Этой судьбой, легко догадаться, была жена, но пан Слодкевич, сколько прежде был скромен в своих желаниях, столько же со времени приобретения звания судьи, казалось, стал целить высоко. На него нежно посматривали не только шляхтянки, за которыми он охотно волочился (но напрасно, потому что жениться не хотел), но даже и дочери соседних помещиков, даже пани Галина, вдовушка, за которой начинал теперь ухаживать Фарурей. Слодкевич и не глядел на подступы, и невозможно было угадать, куда он ударит, хотя все предвидели, что он скоро пустится в сватовство. Он приторговал было даже четырех темно-серых лошадей у Ицки, в городке, поговаривал о колясочке, которую смотрел на фабрике, и торговал серое сукно на ливреи.
Искреннейшие его приятели, Моренговский и Смолинский, оба соседи, оба под пару ему по характеру и привычкам, именно понемножку и подтрунивали над женихом.
— А что, пан судья, — восклицал Смолинский, мигнув Моренговскому, — нечто вам надо кланяться и долго торговаться. Куда ударите, так вас примут, целуя ваши ручки!
— Надеюсь, надеюсь, — ответил Слодкевич, — тысяча душ! Знаешь, сударь, что такое тысяча душ на Волыни? Это миллион, несколько сот тысяч, почтеннейший! Это богатство! Ге! А кто здесь похвастает, чтобы у него не было ни гроша долгу? Да еще тысчонка, другая в запасе!
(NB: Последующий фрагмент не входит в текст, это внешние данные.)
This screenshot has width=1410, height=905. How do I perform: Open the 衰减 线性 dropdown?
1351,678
Ну, к тому же я не так стар и не так некрасив.
— Сурка, сердце! — подхватил Моренговский, обращаясь к евреечке, стоящей у печки. — Что скажешь об этом барине? Не правда ли, славный молодец?
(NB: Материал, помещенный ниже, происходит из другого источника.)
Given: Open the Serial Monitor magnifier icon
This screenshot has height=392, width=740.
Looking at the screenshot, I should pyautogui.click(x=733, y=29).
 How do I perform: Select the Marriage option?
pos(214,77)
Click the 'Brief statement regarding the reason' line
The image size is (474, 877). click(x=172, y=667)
Та, зарумянившись, отворотилась.
— А мне какое дело?
— Ну, да кто же лучше тебя знает об этом, когда вот уже два года судья заезжает в этот дом?
Смолинский засмеялся.
Жидок скрылся за ширму и зажал себе рот, а сам пан Слодкевич обратился к Суре:
— Ну, Сура, решай, как тебе кажется?
— И, оставьте меня, господа! — сказала она с некоторою обидчивостью, доказывавшею, что дело было не без греха.
— Ты что-то в дурном расположении, — сказал Моренговский. — Видно, виноват пан судья. Но — возвращаюсь к женитьбе… Ведь, право, пора.
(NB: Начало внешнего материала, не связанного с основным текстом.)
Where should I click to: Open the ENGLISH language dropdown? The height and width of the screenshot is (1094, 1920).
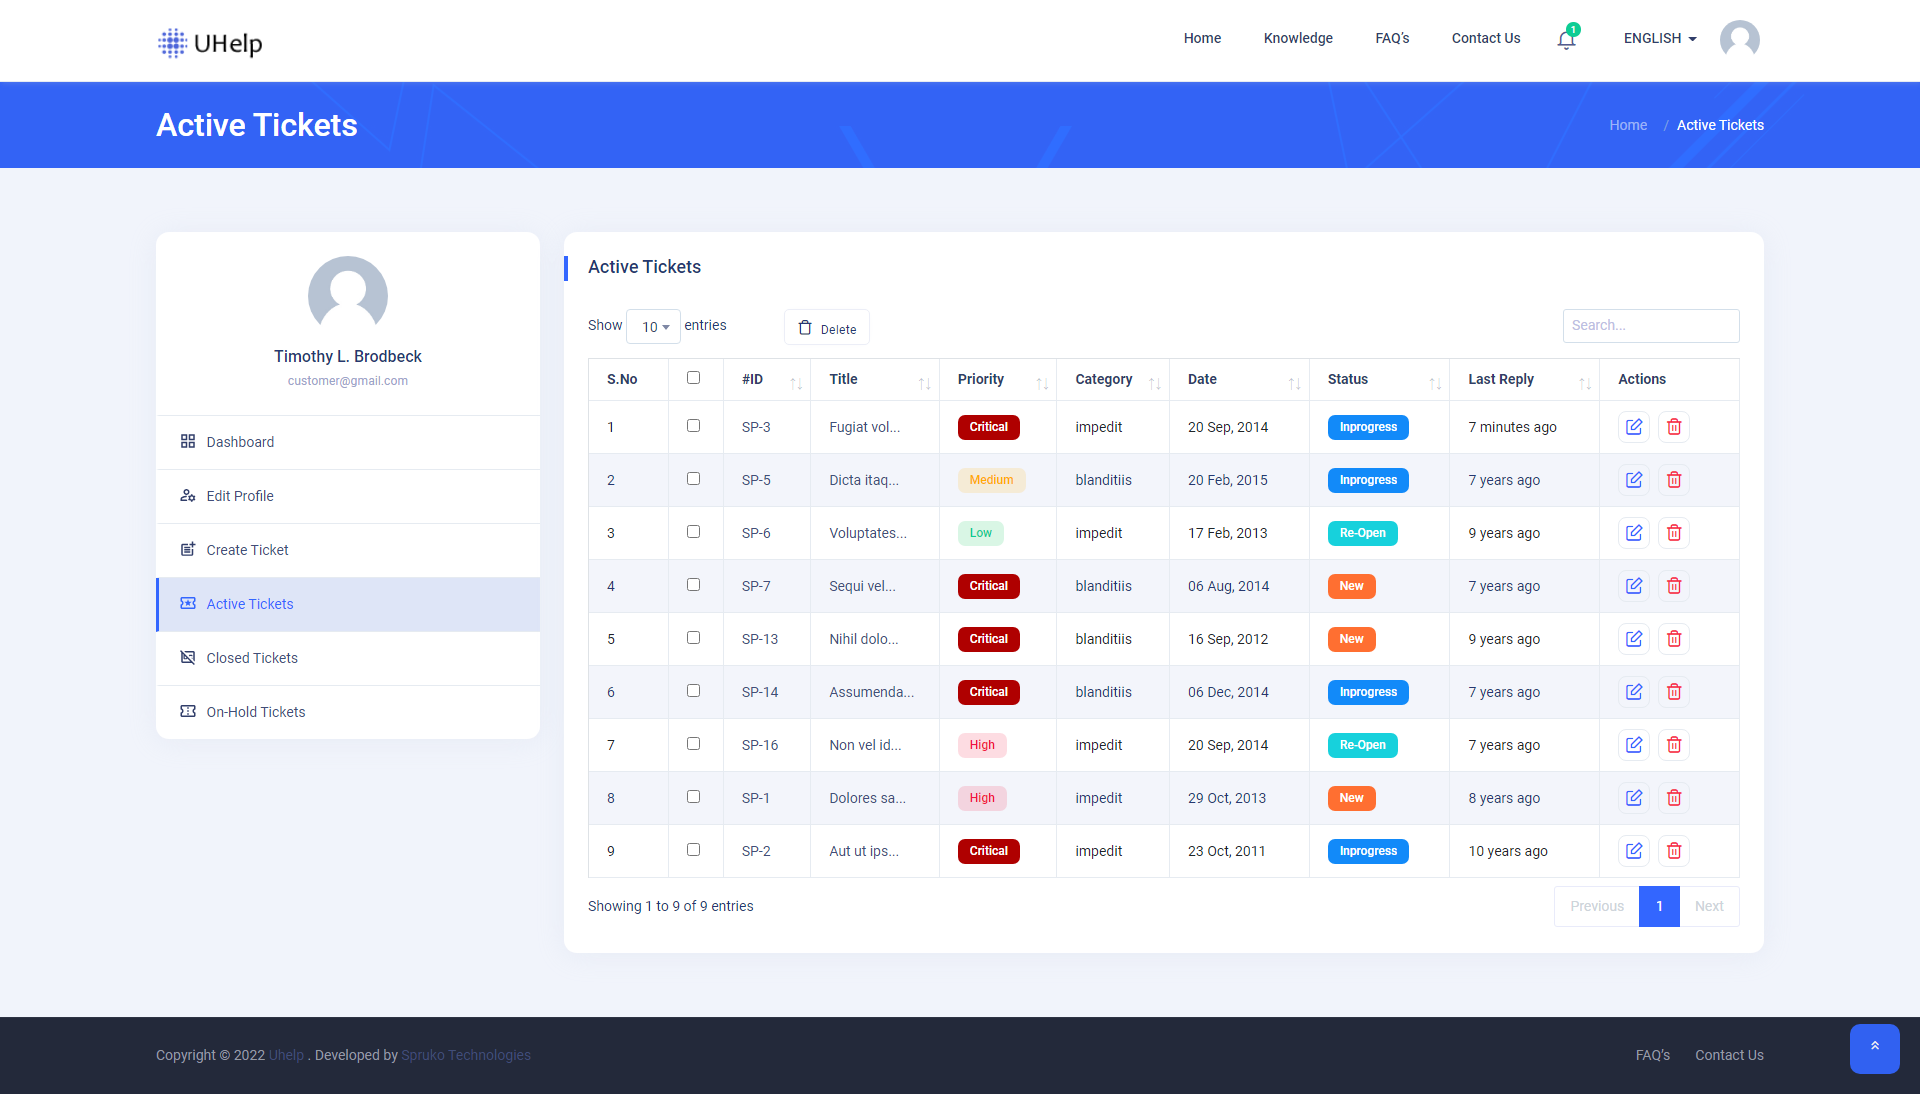tap(1659, 38)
— Я это сам вижу, что пора, — сказал Слодкевич. — Что ж, коли ничего мне не попадается.
— Как ничего? А вдовушка — пани Галина?
— Что мне вдовушка! Знаете пословицу: у вдовы хлеб готовый, да не каждому здоровый. А ей, кажется, захотелось быть маршалковой, и она опутывает старого Фарурея! С Богом!
— Да ведь Фарурей обручен с дочерью графа? — отозвался Смолинский.
— Уж разошлись.
— В самом деле?
— Как честный человек. Он женится на Галине. Вдовы для таких стариков самая лучшая дичь.
Слодкевич рассмеялся.
— А вы, видно, высоко метите? — сказал Моренговский. — Потому что барышень у нас множество… Есть из чего выбрать.
— Да разве я не имею права выбирать? — ответил Слодкевич. — Ну, что думаете? Тут у меня в соседстве партии нет! Вот что я вам скажу.
— О, вот как! — воскликнул Смолинский. — Уж это не слишком ли?
— Да ведь должна же мне что-нибудь принести? Я хочу хорошенькую и из порядочной фамилии. Покажите мне хоть одну такую!..
Товарищи задумались, но в голове у них ничего не нашлось на ответ.
— Так вот, коли Фарурей переменил намерение, — сказал тут Смолинский, — так графиня Дендера как раз на руку… Барышня хорошенькая, да-таки и графиня, да и кое-какая копейка за ней, хоть граф и порастратился ради графства.
— А что ж ты, сударь, думаешь? — сказал Слодкевич, оскорбленный шутливым тоном Смолинского. — Нечего подбивать, не задумаюсь!